Starting with the line that contains "Where should I click to: Open Efsane", copy out each line through the end of the entries below, exactly as written, and nothing else.

[Extracted records]
-- Opening Marker --
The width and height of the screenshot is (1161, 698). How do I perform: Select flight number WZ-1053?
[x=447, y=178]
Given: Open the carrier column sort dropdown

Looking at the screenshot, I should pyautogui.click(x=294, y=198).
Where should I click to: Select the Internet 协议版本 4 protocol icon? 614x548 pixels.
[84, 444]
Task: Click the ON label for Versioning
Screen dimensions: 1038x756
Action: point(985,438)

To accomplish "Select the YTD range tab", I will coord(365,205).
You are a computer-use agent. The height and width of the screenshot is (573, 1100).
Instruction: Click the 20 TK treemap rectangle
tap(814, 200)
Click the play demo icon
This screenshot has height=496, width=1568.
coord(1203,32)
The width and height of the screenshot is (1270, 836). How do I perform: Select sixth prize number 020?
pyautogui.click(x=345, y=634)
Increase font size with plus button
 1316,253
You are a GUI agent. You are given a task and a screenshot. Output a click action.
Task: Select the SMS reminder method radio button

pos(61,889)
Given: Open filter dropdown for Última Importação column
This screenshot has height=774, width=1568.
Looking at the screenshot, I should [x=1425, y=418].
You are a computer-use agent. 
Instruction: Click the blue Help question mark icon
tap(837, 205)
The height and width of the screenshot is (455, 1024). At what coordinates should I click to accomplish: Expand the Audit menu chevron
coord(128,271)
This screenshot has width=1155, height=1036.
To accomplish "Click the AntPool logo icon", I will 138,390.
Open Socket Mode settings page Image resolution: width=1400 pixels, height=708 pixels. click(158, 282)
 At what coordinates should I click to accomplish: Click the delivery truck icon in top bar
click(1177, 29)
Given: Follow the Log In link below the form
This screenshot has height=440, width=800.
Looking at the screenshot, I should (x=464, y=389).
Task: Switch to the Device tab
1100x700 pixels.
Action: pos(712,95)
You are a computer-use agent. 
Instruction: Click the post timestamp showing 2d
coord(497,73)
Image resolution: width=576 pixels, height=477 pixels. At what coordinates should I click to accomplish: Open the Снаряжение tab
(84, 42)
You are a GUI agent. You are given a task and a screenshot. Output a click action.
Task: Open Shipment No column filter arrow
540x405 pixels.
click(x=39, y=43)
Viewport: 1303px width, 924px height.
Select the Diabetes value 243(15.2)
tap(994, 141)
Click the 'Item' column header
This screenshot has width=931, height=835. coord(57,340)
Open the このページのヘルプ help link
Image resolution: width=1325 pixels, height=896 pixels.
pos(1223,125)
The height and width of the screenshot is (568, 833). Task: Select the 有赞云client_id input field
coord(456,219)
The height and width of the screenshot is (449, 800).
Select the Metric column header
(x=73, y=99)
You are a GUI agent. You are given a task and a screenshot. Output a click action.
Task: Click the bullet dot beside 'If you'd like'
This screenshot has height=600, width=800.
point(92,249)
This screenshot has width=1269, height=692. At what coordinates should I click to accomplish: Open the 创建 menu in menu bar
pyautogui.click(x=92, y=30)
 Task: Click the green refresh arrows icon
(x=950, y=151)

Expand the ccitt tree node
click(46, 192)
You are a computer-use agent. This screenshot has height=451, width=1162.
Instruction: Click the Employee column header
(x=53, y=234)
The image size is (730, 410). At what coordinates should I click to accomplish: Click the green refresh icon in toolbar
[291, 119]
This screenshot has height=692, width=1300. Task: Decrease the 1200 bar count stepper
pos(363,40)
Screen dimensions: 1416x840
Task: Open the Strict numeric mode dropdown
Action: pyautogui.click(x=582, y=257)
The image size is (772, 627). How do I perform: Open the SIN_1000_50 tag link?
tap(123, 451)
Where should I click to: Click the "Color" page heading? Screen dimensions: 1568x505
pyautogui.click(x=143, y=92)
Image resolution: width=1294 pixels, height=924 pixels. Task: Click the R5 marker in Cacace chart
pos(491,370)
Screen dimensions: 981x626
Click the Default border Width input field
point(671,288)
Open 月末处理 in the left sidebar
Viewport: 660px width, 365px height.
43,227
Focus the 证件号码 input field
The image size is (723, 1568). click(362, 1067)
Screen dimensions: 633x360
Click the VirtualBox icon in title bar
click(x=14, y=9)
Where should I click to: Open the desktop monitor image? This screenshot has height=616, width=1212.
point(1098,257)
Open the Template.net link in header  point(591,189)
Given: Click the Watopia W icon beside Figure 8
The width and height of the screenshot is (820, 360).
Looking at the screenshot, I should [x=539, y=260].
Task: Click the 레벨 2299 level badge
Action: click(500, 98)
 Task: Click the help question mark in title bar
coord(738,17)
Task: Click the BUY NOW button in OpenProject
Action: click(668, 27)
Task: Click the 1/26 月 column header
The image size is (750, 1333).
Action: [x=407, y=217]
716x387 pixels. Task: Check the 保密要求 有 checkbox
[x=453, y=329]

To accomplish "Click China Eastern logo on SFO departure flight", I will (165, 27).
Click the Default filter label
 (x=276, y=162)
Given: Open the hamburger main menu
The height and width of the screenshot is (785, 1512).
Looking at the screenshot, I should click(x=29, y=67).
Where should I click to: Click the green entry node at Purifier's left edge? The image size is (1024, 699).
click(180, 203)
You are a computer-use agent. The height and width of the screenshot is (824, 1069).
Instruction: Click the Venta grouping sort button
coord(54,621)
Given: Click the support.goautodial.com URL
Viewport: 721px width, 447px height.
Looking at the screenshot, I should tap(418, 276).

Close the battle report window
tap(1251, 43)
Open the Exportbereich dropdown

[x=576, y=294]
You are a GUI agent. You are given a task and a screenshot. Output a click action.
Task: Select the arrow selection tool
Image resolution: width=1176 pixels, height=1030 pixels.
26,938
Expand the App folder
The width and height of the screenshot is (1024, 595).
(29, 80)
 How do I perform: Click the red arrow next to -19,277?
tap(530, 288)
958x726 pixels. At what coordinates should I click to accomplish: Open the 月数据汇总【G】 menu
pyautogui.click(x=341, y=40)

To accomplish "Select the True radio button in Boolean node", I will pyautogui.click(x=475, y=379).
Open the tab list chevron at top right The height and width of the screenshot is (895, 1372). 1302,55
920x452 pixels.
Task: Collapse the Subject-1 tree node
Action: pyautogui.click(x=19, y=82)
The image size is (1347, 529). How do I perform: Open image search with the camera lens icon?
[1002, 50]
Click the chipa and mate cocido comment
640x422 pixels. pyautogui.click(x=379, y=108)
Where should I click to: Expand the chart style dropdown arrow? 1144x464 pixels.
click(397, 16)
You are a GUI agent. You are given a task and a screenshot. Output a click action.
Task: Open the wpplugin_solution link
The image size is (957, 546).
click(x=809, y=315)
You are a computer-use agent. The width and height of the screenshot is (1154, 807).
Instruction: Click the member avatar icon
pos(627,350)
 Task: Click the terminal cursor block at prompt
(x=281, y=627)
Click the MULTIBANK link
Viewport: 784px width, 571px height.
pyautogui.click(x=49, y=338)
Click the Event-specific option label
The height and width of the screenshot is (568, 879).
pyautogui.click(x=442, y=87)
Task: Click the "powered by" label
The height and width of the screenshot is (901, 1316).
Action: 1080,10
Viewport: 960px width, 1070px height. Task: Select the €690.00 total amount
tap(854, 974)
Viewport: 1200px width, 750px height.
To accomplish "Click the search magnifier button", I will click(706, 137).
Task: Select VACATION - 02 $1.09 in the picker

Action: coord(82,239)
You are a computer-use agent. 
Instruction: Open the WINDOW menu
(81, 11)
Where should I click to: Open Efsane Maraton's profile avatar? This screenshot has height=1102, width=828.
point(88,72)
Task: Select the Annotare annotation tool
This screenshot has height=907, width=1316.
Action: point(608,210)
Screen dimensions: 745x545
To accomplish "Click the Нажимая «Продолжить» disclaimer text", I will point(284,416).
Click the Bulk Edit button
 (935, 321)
-- Closing Marker --
**Task response**
Where should I click to: Open Efsane Maraton's profile avatar? This screenshot has height=1102, width=828.
point(88,72)
Task: Select the Annotare annotation tool
This screenshot has height=907, width=1316.
Action: point(608,210)
Screen dimensions: 745x545
To accomplish "Click the Нажимая «Продолжить» disclaimer text", I will point(284,416).
Click the Bulk Edit button
 (935, 321)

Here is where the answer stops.